Releasing to PyPi

Releasing to PyPi

Category : Python

While attempting to explain the Datascroller release process to collaborators John and Kevin over Hangouts, it quickly became apparent that these steps needed to be put in writing. The process below is very manual, tedious, and constructed from a trial and error approach. So take with a grain of salt and leave a comment if you know a better way!

Verifying the code to be released

PyPi is not especially forgiving if you release code you didn’t intend to, so it’s worth a bit of time to double check. After checking out the master branch and pulling changes from the remote, I check the following:

  • Is version in setup.py the right one for the release?
  • If using download_url (which I just learned is not advised), does the suffix align with the version?

After confirming that the right code is in my local repo, the next checks concern the functionality. Datascroller only has one test script right now that is not hooked up to CI/CD, so here are our steps:

  • Create a virtual environment with venv (e.g., python -m venv myenvs/test) and enter it
  • While still in my local repo, perform a developer install using pip: pip install -e .
  • Run any test scripts you have

For Datascroller I like to repeat the steps above on both Windows and Linux.

Uploading to TestPyPi

With PyPi, if you successfully release version 1.2.0 and then realize something is wrong with the code, then that’s too bad because you’ll never be able to release it again. You can release version 1.2.1, but that requires a code change to setup.py and might mess up your plans. That’s where TestPyPi comes in (make an account if you don’t have one). Back in the root of your local repo, while still in the virtual environment created above, perform the following steps:

  • pip install twine (a package especially for publishing to PyPi)
  • python setup.py sdist (creates the “dist” source distribution folder)
  • twine upload --skip-existing --repository-url https://test.pypi.org/legacy/ dist/*

You’ll then get a link to go look at your package on TestPyPi. “See, looks good!” I told collaborators John and Kevin. “So, what exactly looks good?” asked John. He had a point, so I created new virtual environments and ran

pip install -i https://test.pypi.org/simple/ --extra-index-url https://pypi.org/simple/ datascroller

to ensure a key demo worked when installed through TestPyPi. Note in the command above that you have to link to the real PyPi to get third-party packages such as Pandas. This is enabled via the flag --extra-index-url.
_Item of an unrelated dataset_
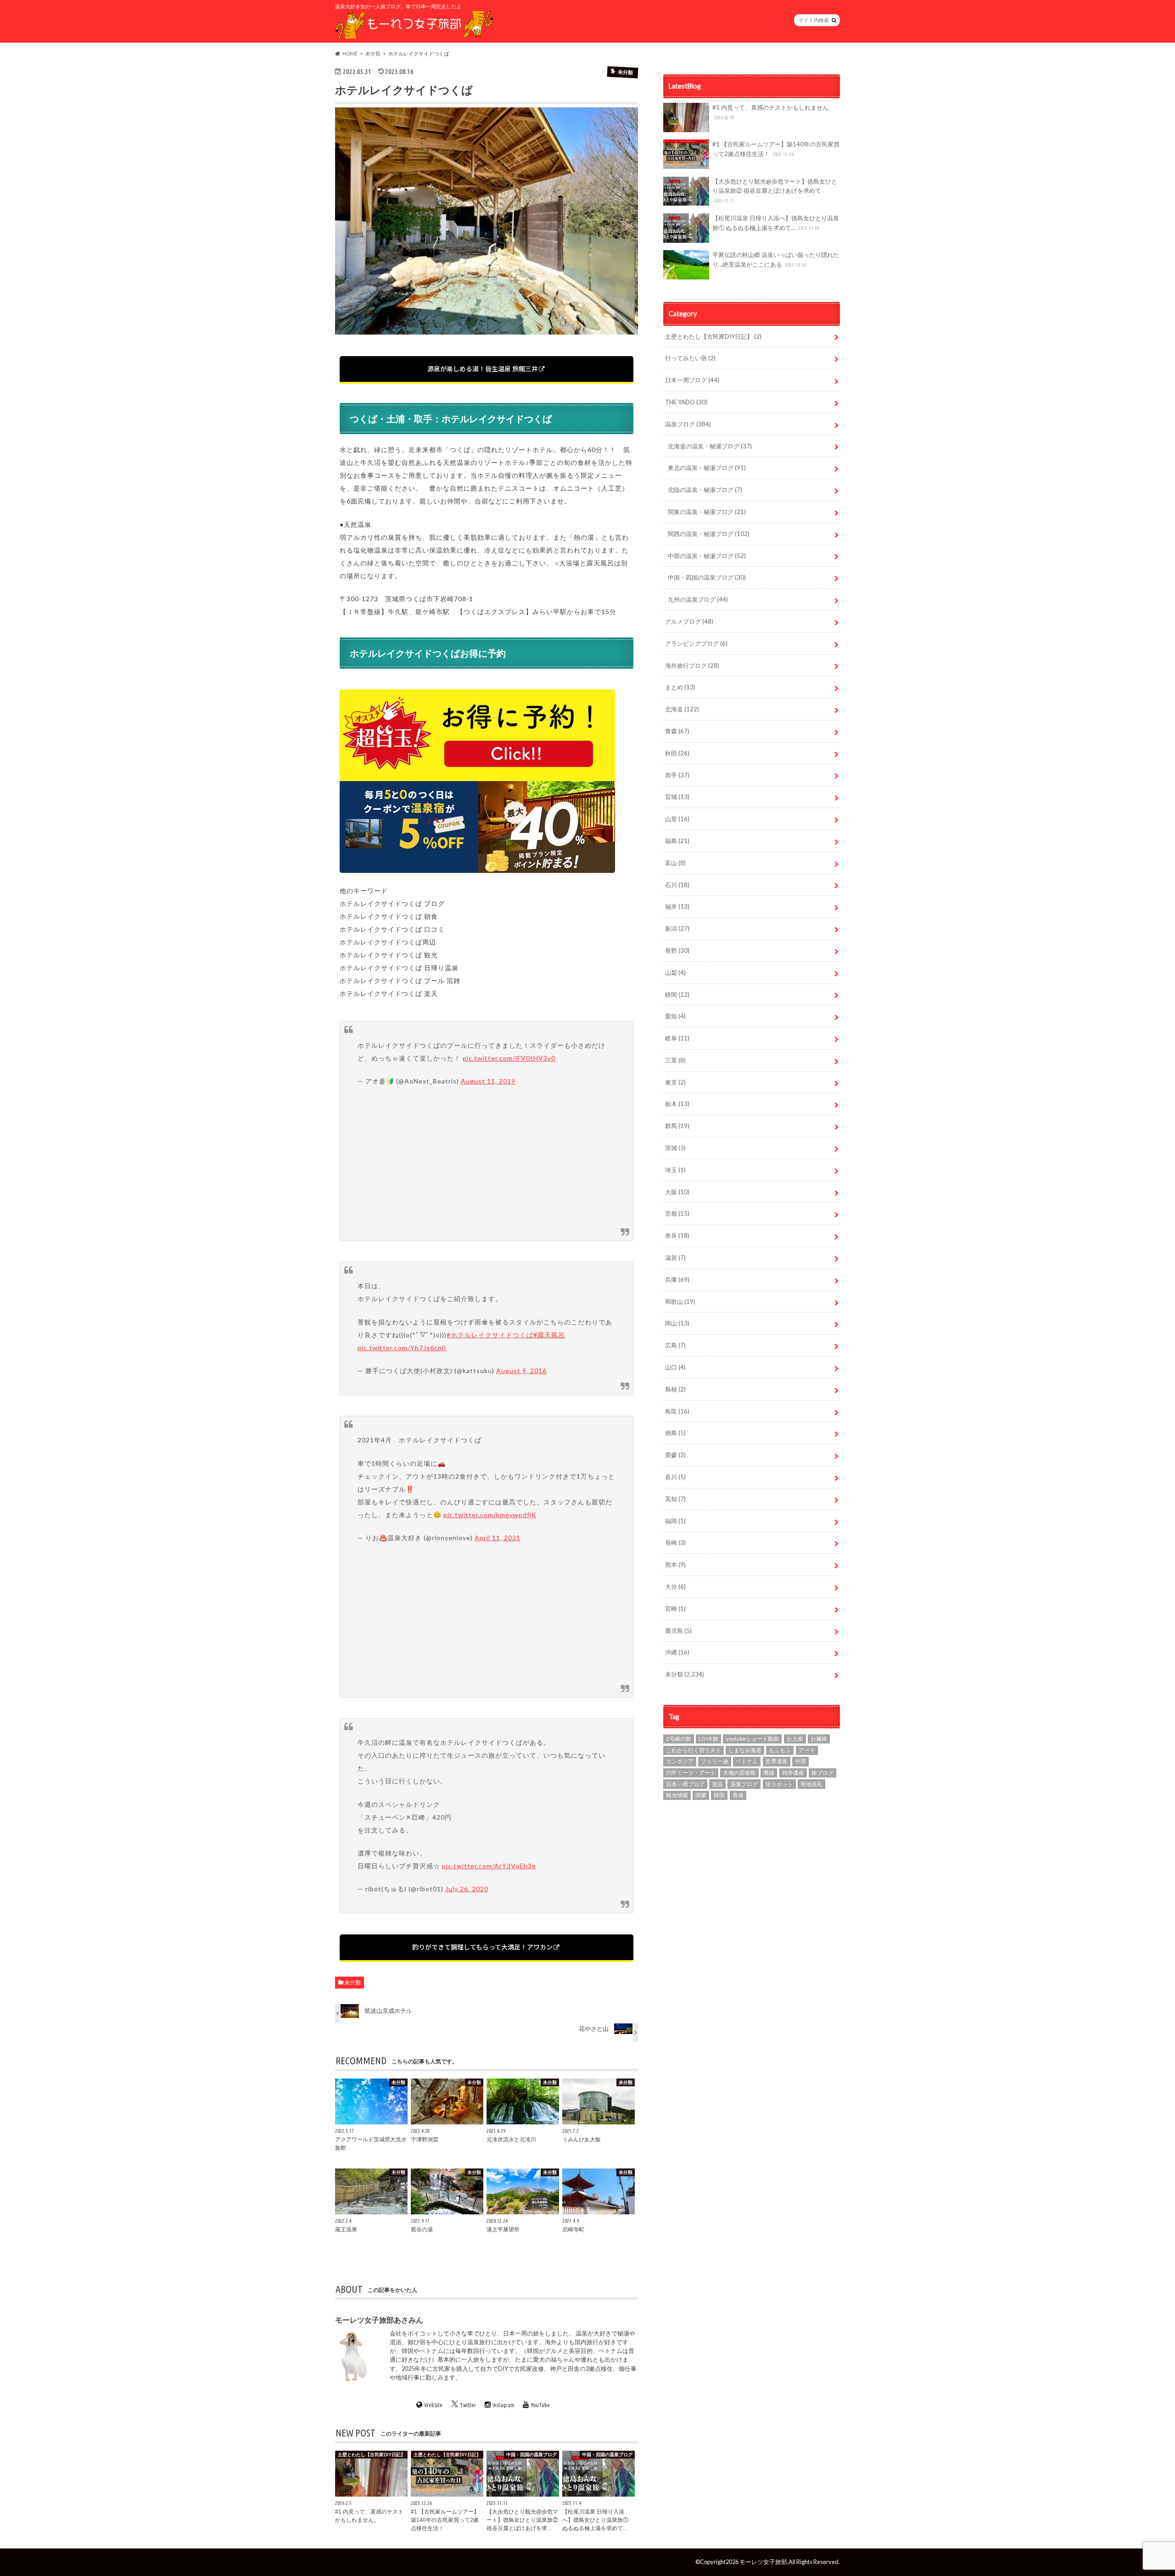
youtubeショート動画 (752, 1738)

If something when wrong on version 1.2.0, then even on TestPyPi, you cannot delete and resubmit version 1.2.0. You would need to change the version in setup.py and then change it back before submitting to PyPi. In these cases I would append a suffix to the current version (e.g., 1.2.0rc1).

Uploading to PyPi

If everything looks good and your account is in good standing on PyPi.org, then you’re ready for the very last step:

  • twine upload --skip-existing dist/*

Getting right with Github

After a successful release to PyPi, the final step is to go to the Releases section of the Datascroller project and draft a new release. This will snapshot the project and provide downloads of the entire codebase in zip and tar.gz form. Since we were using the download_url argument in setup.py, we’d try to match the future name of the tarball that only exists after this step. Provided we really can (or should) leave that argument out next time, that’s one less thing to worry about.

Concluding thoughts

When showing this workflow to John and Kevin, the feedback was, “there has to be a way to automate this.” Creating multiple virtual environments and installations in itself a hassle, so this is something we’ll be investing in soon. Please comment below regarding any weak points in the process above and suggestions to make releasing to PyPi easier and more fun!


Introducing “datascroller” for fast terminal data frame scrolling

Category : Python , Tools

I’m excited to announce my very first package on PyPi, datascroller, a Python package for interactive terminal data scrolling. It’s available for Windows as well as *nix systems (thanks to windows-curses), and contributors to the codebase are welcome!

How it works

See the gif below for a glimpse of datascroller in action:

datascroller allows terminal datascrolling

The syntax has changed slightly since the gif was created, but during that demo, I was pressing keys to resize the terminal viewing window and to scroll from left-to-right and up-to-down within a Pandas data frame. Currently the scrolling keys are inspired by vim but later versions will offer customization options.

You can install datascroller with pip using:

pip install datascroller

Try datascroller out in iPython with the following code:

import pandas as pd
from datascroller import scroll

train = pd.read_csv(
    'https://raw.githubusercontent.com/datasets/house-prices-uk/master/data/data.csv')

scroll(train)

Why a terminal data scroller?

Scrolling a through a data set is a fundamental part of exploratory data analysis, and open-source tools let us down in this regard. SAS has had it right for a while. From my memory of around 2001, you could scroll through tens of millions of rows through what must have been a very clever paging strategy. Say what you want about SAS, but honestly no other data viewer has come close.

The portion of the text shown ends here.